15th edition of Blackstone’s Commentaries, published in 1809. Found in HeinOnline’s Legal Classics collection.


A woman who entered a marriage with property could not dispose of it without the consent of her husband, and if that property earned her money, she wasn’t entitled to that either. All her clothing, jewelry, and any money she had in the bank or in the pocket of a dress belonged to her husband. Husbands had a right to their wife’s bodies, and if a woman left her husband, custody of their children was his legal right. If a married woman wanted to seek the aid of the courts and sue her husband or any other person who had legally wronged her, she couldn’t do that either. A husband could beat his wife, so long as he did not maim or kill her. This legal status—or lack thereof—was known as coverture and gets its basis from the idea that, once married, a woman was supposed to be under the complete protection of her husband: she was his responsibility. Men, especially men of higher social standing, were allowed to have affairs and even live entirely apart from their wives and children, so long as he continued to financially support them; women, of course, were not granted the same freedom, a hypocrisy that plays out in the trial of Queen Caroline.

Two-page spread from the title The Heritage of Women. Found in HeinOnline’s Women and the Law collection.

Reckonings and Reformation

Marriage laws and customs of the time were chiefly derived from the “Act for the Better Preventing of Clandestine Marriages,” commonly known as Lord Hardwicke’s Marriage Act 1753. Prior to the Act’s passage, a legal marriage could take place so long as both parties were of legal age (twelve years old for girls, fourteen for boys), weren’t already married, and weren’t related in a taboo way (e.g., brother and sister). Following the Act, parental consent was required for parties under the age of twenty-one. Marriage could take place after a publication of the banns (the public announcement of an impending marriage) or by being granted a special, hard-to-obtain license, and they had to be officiated by an Anglican minister. Couples hoping to escape the Act’s reach traveled to Scotland to be married. The Act remained in effect until it was relaxed by the Marriage Act 1836, which allowed for secular civil marriages.

Things slowly began to improve as time crept towards the Victorian era. The Custody of Infants Act 1839 allowed a woman to petition the courts for custody of her children. The great champion of maternal custody rights at the time was Caroline Norton, whose work helped lead to the Act’s passage. Norton came from a well-to-do family; her grandparents were Irish peers and prominent playwrights. She was unhappily married to her husband, George, and when they separated he barred her from seeing their children. Her husband accused her of having an affair with her friend, the Prime Minister, Lord Melbourne, creating a scandal that found its way into court. Using her social connections, Caroline began an intense crusade for maternal rights, writing pamphlets distributed to members of Parliament.

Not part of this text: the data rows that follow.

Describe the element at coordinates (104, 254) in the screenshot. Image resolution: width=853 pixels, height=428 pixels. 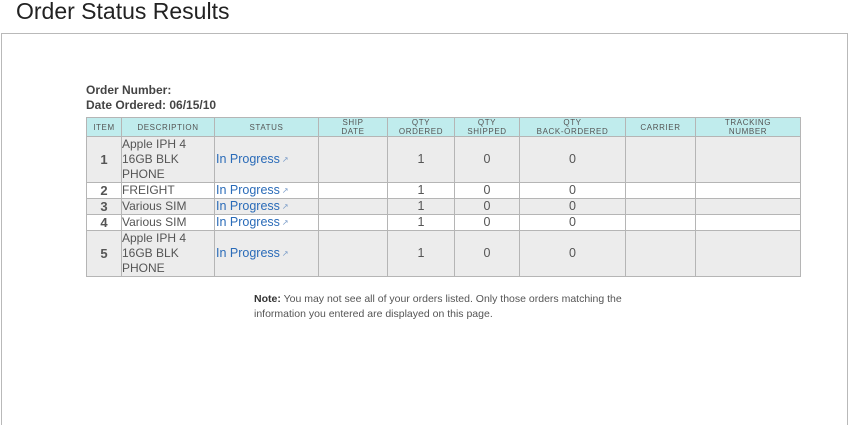
I see `item-number: 5` at that location.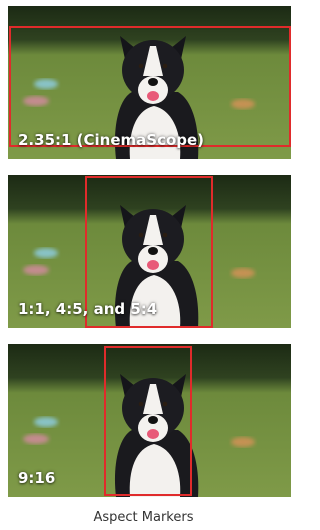 This screenshot has width=320, height=530. What do you see at coordinates (144, 518) in the screenshot?
I see `caption: Aspect Markers` at bounding box center [144, 518].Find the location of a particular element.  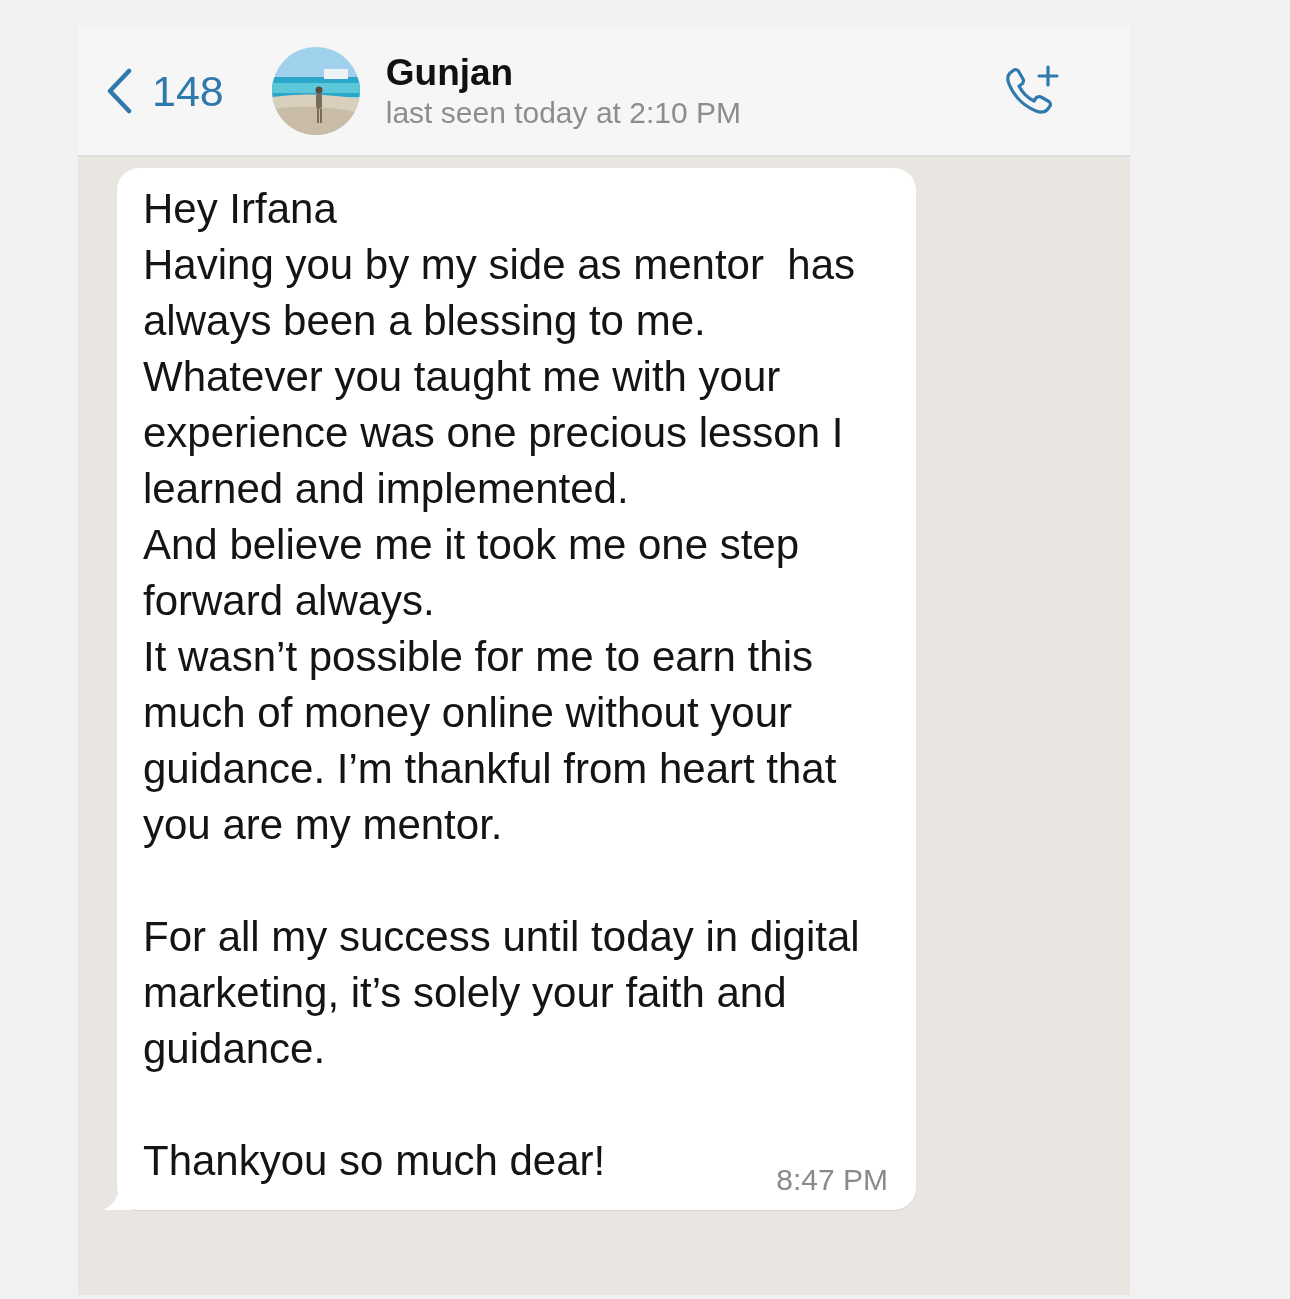

message-text: Whatever you taught me with your experience was one precious lesson I learned and implemented. is located at coordinates (494, 433).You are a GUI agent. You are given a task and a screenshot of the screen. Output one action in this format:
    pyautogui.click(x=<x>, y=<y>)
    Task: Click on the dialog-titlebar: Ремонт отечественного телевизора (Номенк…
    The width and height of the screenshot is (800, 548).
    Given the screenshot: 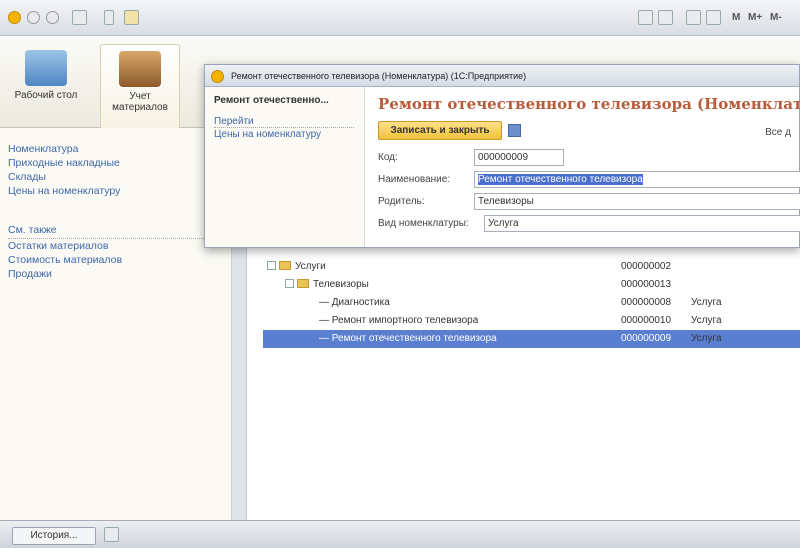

Norton’s activism also extended to reforming the law on divorce. Civil divorce was finally permitted with the Matrimonial Causes Act 1857. While divorce had been in existence prior to the Act, in practical applications it was nonexistent, since obtaining a divorce required an act of Parliament; just prior to its passage, only 4 or 5 divorces were granted a year between 1851-1857. The Act was not a perfect step towards equality between the sexes, requiring a higher burden of proof for a woman wanting to divorce her husband for adultery compared to him wanting to divorce her for the same reason.

Women’s marital rights further improved with the passage of the Married Women’s Property Act 1870, another cause worked on by Caroline Norton, which allowed married women to keep property and any money they earned, finally ending the doctrine of coverture.